===== Exercise material

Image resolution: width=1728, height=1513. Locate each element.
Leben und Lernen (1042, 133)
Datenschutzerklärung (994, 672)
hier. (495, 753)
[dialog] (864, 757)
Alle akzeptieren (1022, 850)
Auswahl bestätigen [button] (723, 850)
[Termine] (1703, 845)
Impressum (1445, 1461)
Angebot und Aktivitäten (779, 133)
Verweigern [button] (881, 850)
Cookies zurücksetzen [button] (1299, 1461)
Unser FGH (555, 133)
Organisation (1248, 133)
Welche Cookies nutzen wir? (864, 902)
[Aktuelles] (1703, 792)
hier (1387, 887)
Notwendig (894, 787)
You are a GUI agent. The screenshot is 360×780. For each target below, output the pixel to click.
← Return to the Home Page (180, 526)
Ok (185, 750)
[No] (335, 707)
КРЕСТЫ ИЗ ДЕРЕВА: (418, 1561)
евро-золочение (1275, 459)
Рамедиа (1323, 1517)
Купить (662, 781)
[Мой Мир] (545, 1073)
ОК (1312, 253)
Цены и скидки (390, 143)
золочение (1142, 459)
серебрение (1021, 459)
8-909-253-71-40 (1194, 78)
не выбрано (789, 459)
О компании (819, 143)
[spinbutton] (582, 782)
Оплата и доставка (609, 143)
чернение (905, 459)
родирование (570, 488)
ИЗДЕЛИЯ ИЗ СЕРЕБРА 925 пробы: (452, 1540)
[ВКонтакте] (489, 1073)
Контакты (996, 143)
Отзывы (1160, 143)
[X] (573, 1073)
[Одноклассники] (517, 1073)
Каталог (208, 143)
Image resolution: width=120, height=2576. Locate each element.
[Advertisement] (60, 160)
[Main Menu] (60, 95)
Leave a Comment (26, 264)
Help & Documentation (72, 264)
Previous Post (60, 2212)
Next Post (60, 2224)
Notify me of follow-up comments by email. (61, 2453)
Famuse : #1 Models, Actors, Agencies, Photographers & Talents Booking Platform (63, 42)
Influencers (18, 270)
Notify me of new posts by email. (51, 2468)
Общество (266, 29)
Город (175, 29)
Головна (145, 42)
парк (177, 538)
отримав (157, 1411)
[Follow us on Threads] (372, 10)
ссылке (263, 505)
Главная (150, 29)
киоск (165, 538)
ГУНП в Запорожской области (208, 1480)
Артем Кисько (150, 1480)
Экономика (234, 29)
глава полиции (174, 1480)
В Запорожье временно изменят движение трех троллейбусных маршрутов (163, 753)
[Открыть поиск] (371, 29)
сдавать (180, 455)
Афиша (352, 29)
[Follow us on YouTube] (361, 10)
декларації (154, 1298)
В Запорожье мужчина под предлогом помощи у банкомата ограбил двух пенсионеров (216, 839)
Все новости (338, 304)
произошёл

==========

[Exercise instructions] The answer should consist of all lines from the records above that hold the word "Запорожье".

[Exercise result]
В Запорожье временно изменят движение трех троллейбусных маршрутов (163, 753)
В Запорожье мужчина под предлогом помощи у банкомата ограбил двух пенсионеров (216, 839)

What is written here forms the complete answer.